Stored items:
┌──
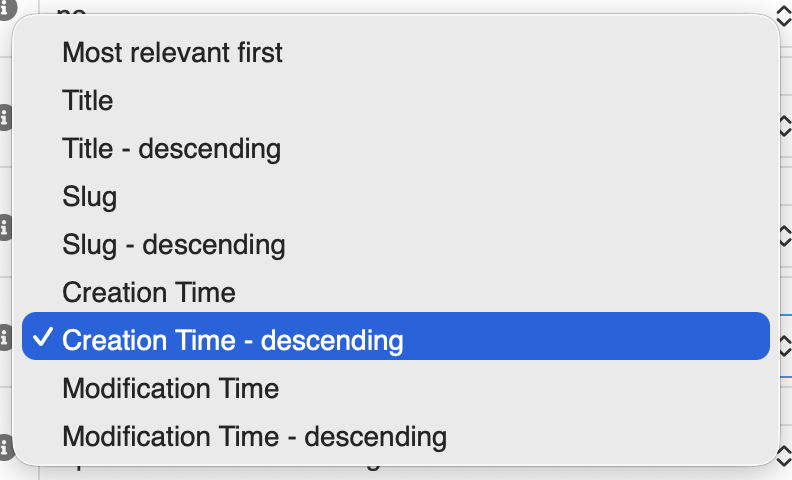Image resolution: width=792 pixels, height=480 pixels.
Task: Select Creation Time ascending option
Action: click(x=149, y=292)
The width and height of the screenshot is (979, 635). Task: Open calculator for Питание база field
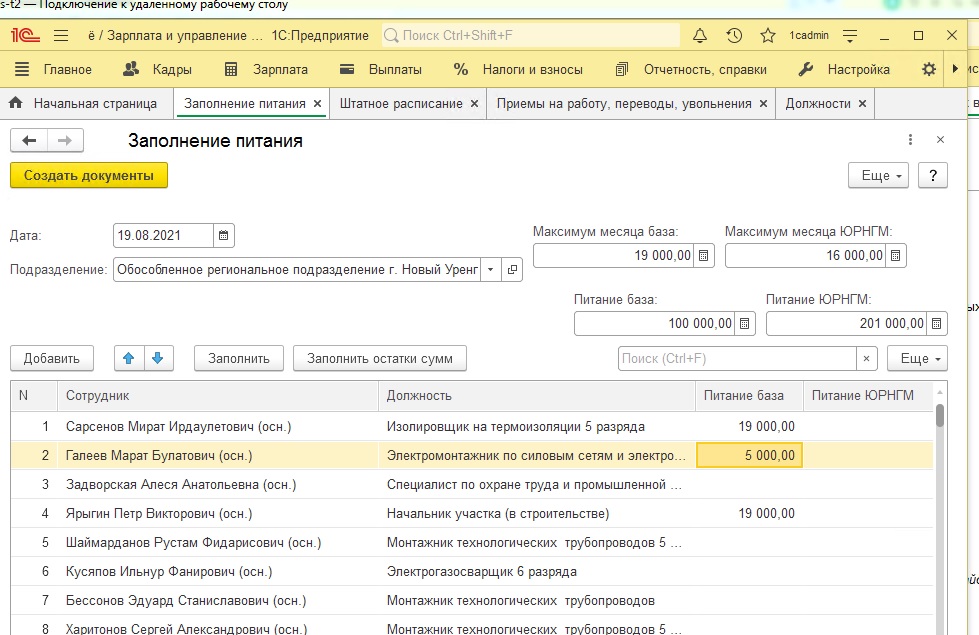tap(744, 324)
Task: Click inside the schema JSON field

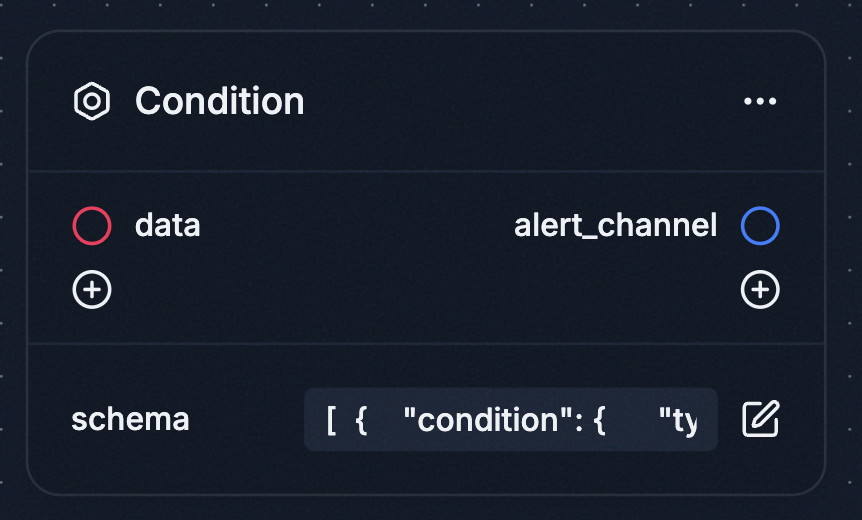Action: click(510, 419)
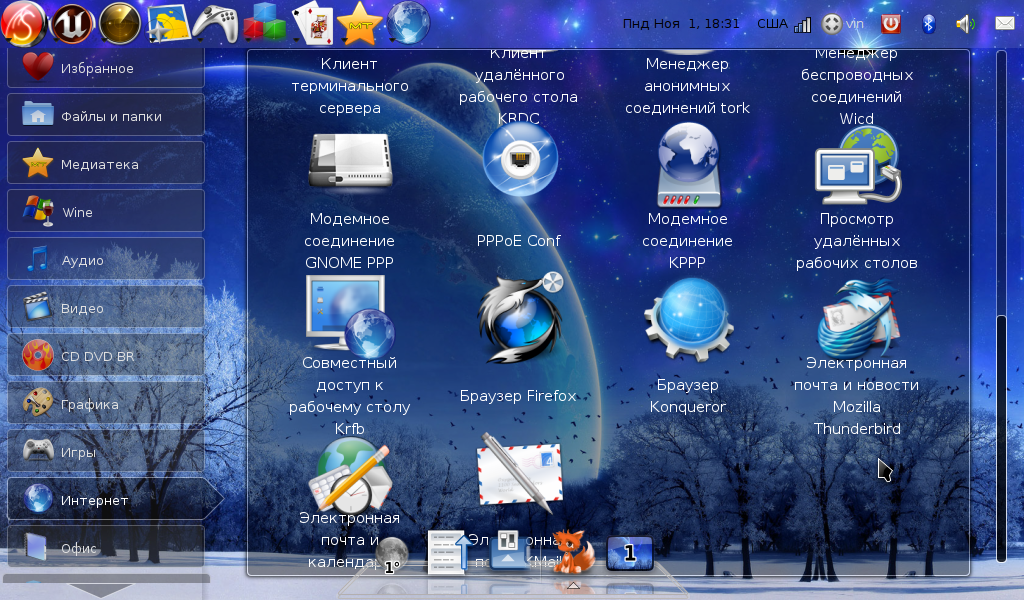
└──
ASSIGNMENT:
Word for word, restate the lines from the one containing "The width and" through the end of the entries. Do not include pictures.

ANSWER TO THIS PROBLEM:
The width and height of the screenshot is (979, 635). Task: Open calculator for Питание база field
tap(744, 324)
Task: Click inside the schema JSON field

Action: click(510, 419)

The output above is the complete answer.